La statuizione oggetto di censura, conforme ai principi enunciati, è dunque esente da critiche.
10. In definitiva, alla stregua delle superiori argomentazioni, il ricorso, in quanto infondato, deve essere rigettato.
Le spese del presente giudizio seguono la soccombenza, liquidate come in dispositivo, con distrazione in favore del difensore antistatario.
Essendo stato il presente ricorso proposto successivamente al 30 gennaio 2013, sussistono le condizioni per dare atto – ai sensi dell’art.1, comma 17, della legge 24 dicembre 2012, n. 228, che ha aggiunto il comma 1 quater all’art. 13 del testo unico di cui al d.p.r. 30 maggio 2002, n. 115 – della sussistenza dell’obbligo di versamento, da parte ricorrente, dell’ulteriore importo a titolo di contributo unificato pari a quello dovuto per la stessa impugnazione.
P.Q.M.
Rigetta il ricorso.
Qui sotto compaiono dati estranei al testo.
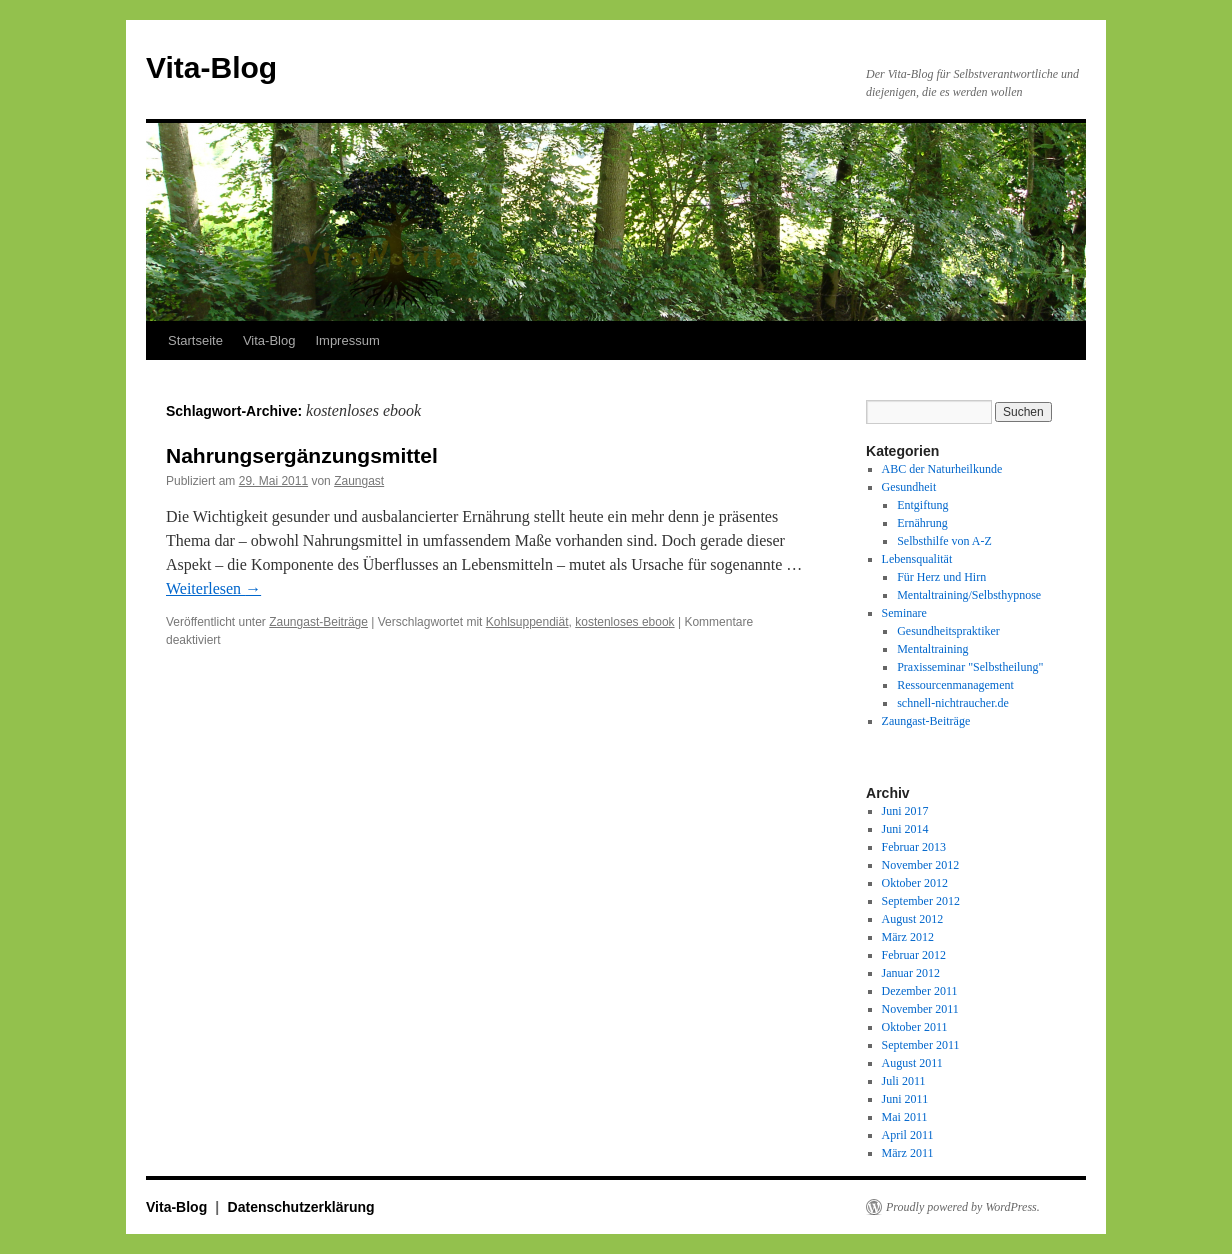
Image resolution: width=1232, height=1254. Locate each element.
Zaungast (359, 481)
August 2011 (912, 1063)
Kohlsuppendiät (527, 622)
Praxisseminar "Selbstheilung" (970, 667)
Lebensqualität (917, 559)
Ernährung (922, 523)
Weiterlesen (213, 588)
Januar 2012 (911, 973)
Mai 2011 (905, 1117)
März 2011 (908, 1153)
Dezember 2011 (920, 991)
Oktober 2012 (915, 883)
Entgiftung (922, 505)
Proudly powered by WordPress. (963, 1207)
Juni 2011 (905, 1099)
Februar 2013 (914, 847)
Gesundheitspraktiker (948, 631)
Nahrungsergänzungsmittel (302, 455)
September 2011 (921, 1045)
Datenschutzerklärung (301, 1207)
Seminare (904, 613)
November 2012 (921, 865)
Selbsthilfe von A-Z (944, 541)
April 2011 (908, 1135)
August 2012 (913, 919)
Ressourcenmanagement (955, 685)
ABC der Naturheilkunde (942, 469)
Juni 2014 (905, 829)
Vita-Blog (211, 67)
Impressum (347, 340)
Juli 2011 (904, 1081)
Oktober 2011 (915, 1027)
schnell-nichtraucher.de (953, 703)
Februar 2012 (914, 955)
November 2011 (920, 1009)
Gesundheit (909, 487)
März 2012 (908, 937)
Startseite (195, 340)
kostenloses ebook (624, 622)
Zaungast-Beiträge (318, 622)
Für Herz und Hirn (941, 577)
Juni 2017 (905, 811)
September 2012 (921, 901)
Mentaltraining (932, 649)
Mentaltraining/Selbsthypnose (969, 595)
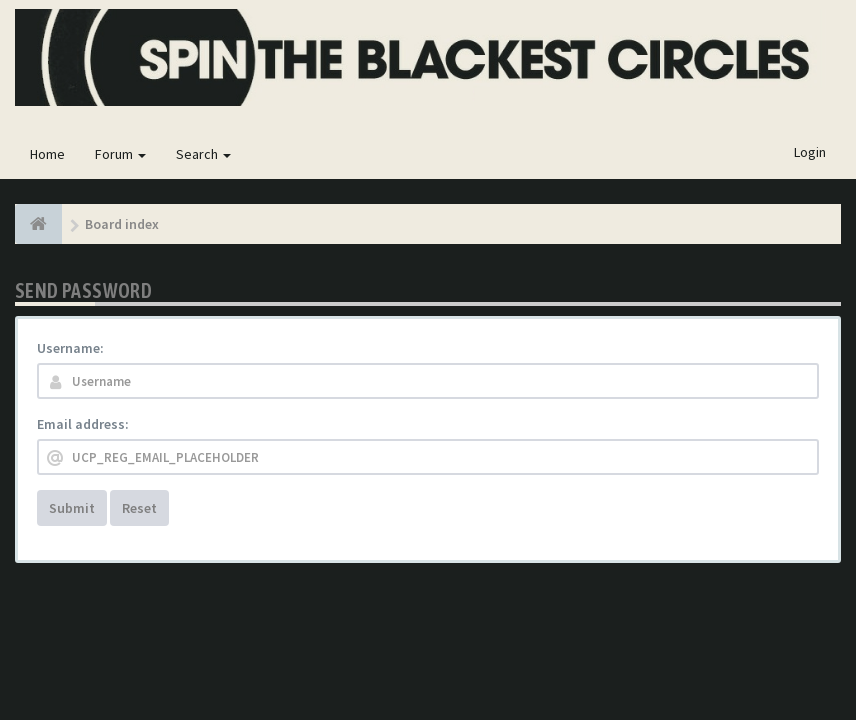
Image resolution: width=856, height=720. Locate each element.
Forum (120, 154)
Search (203, 154)
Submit (72, 508)
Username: (70, 348)
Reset (139, 508)
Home (47, 154)
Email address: (83, 424)
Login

Condanna la ricorrente al pagamento delle spese del presente giudizio che liquida in euro 200,00 per esborsi e in euro 5.000,00 per compensi professionali, oltre spese generali al 15% e accessori di legge da distrarsi in favore del difensore antistatario.
Ai sensi dell’art. 13, comma 1 quater, del d.P.R. n. 115\02, dà atto della sussistenza dei presupposti per il versamento, da parte della ricorrente, dell’ulteriore importo a titolo di contributo unificato, pari a quello dovuto per il ricorso, a norma del comma 1 bis dello stesso art.13.